Memory limit: 768Mi minimum. Two Node.js processes run inside the container (supergateway + the memory server child process), each needing ~256MB heap. 512Mi OOMKills under load. Set NODE_OPTIONS=--max-old-space-size=256 to cap each process.
imagePullPolicy: Always for :latest / :main tags. Kubernetes defaults to IfNotPresent for non-:latest tags, which will serve a cached old image after a new build. Use Always if you track a mutable tag.
Upstream write atomicity. The upstream saveGraph() writes directly to memory.jsonl without an atomic rename. If the pod is OOM-killed or evicted mid-write the file can be left in a corrupted state, causing all subsequent tool calls to fail with a JSON parse error. If this happens: copy the file out of the PVC, remove any truncated or concatenated lines, copy it back, and restart the pod. A fix (write-to-tmp then rename()) has been proposed upstream.

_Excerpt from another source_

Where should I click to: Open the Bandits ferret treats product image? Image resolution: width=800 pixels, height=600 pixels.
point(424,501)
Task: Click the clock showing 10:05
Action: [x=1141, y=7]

The chart is published to GHCR as an OCI artifact alongside every release. The chart version always matches the image version.
# Inspect default values for a given version
helm show values oci://ghcr.io/foxj77/charts/mcp-memory-server --version 0.2.1
# Show chart metadata (description, maintainers, app version)
helm show chart oci://ghcr.io/foxj77/charts/mcp-memory-server --version 0.2.1
# Pull the chart tarball locally
helm pull oci://ghcr.io/foxj77/charts/mcp-memory-server --version 0.2.1Available versions are listed on the GitHub Releases page. OCI Helm registries do not support helm search repo — use the releases page to find the version you want.
All configurable values are documented inline in chart/values.yaml.
Pre-built multi-arch images (amd64 + arm64) are published to GHCR automatically when a GitHub Release is created. Releases are driven by Conventional Commits — feat: bumps the minor version, fix: / docs: / chore: bump the patch, and feat!: bumps the major.
ghcr.io/foxj77/mcp-memory-server:0.2.1 # exact version (immutable)
ghcr.io/foxj77/mcp-memory-server:0.2 # latest patch for 0.2.x
ghcr.io/foxj77/mcp-memory-server:latest # latest stable release
ghcr.io/foxj77/mcp-memory-server:sha-<sha> # exact commit (every build)
ghcr.io/foxj77/mcp-memory-server:edge # manual workflow_dispatch build (not a release)
Note: the major-only tag (e.g. 1) is omitted for 0.x releases per semver convention — it will appear once the project reaches 1.0.0.
For production use, pin to the exact version tag (0.2.1) or the minor tag (0.2) rather than latest to avoid unexpected upgrades. See GitHub Releases for the full changelog.